## Material supplied

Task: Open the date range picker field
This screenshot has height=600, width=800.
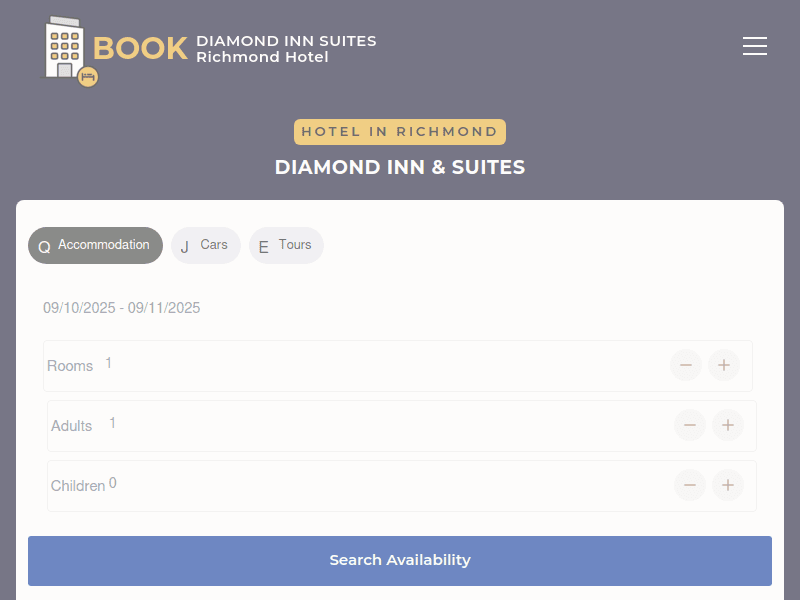Action: (121, 308)
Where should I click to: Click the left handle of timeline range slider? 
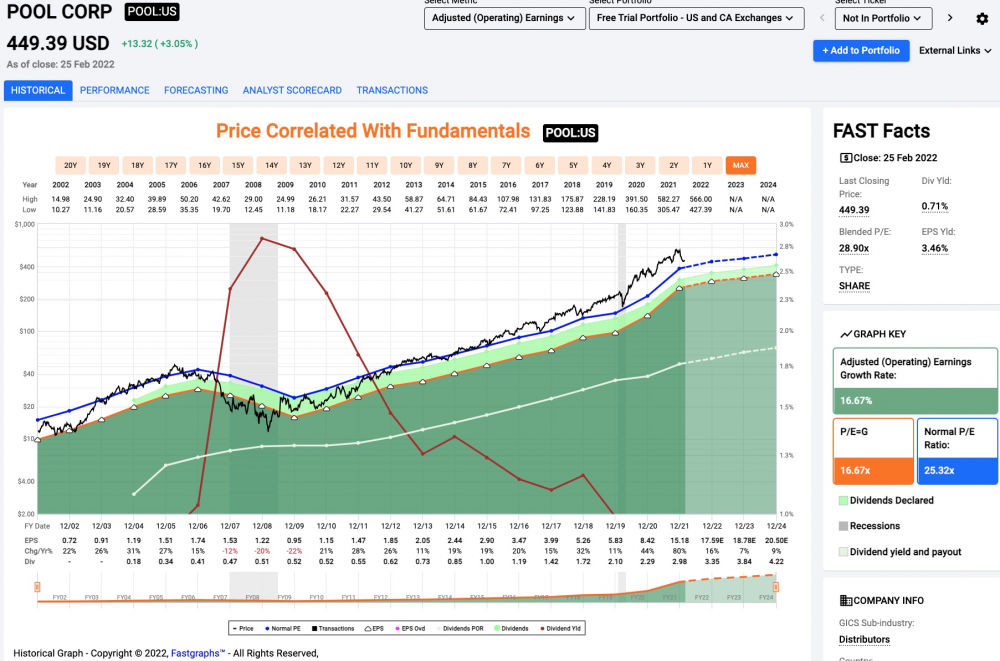point(37,586)
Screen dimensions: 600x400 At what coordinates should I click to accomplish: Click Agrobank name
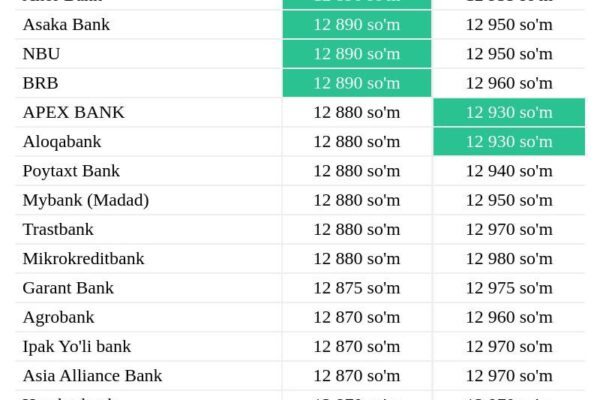click(59, 317)
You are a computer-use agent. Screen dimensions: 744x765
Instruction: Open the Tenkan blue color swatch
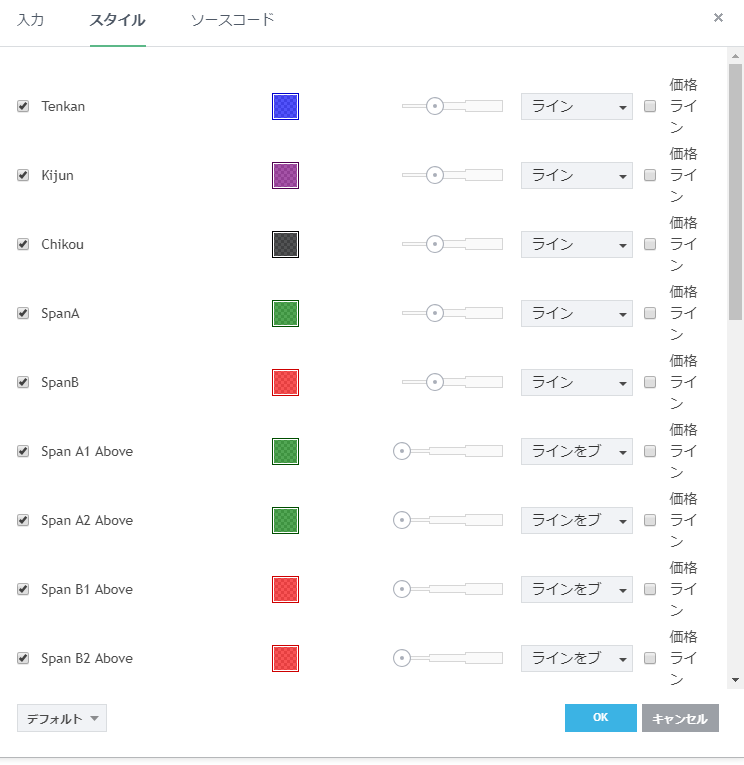click(285, 107)
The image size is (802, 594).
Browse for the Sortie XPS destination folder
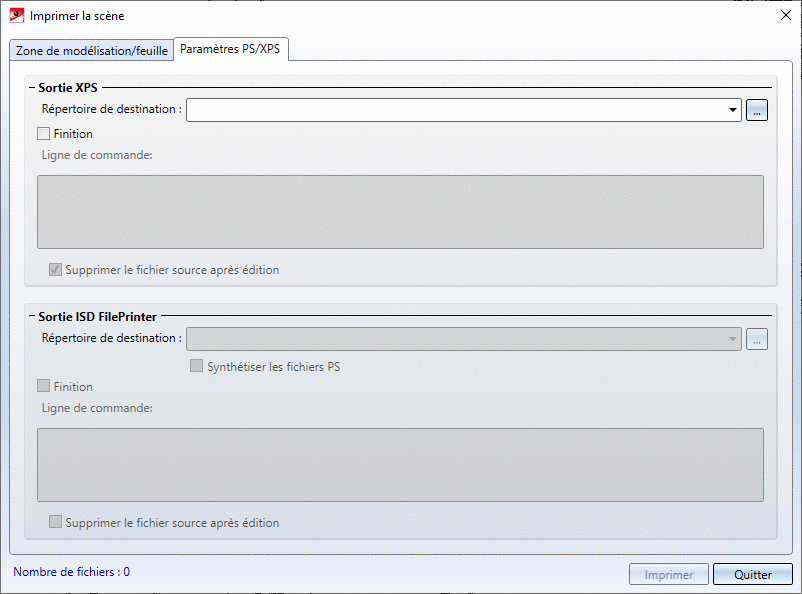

## The task
Make an exact copy of the listing, with no images in it.

## Written answer
Task: Open the date range picker field
This screenshot has height=600, width=800.
Action: (121, 308)
Where should I click to: Click the left handle of timeline range slider? 
point(37,586)
Screen dimensions: 600x400 At what coordinates should I click to accomplish: Click Agrobank name
click(59, 317)
You are a computer-use agent. Screen dimensions: 744x765
Instruction: Open the Tenkan blue color swatch
click(285, 107)
The image size is (802, 594).
Browse for the Sortie XPS destination folder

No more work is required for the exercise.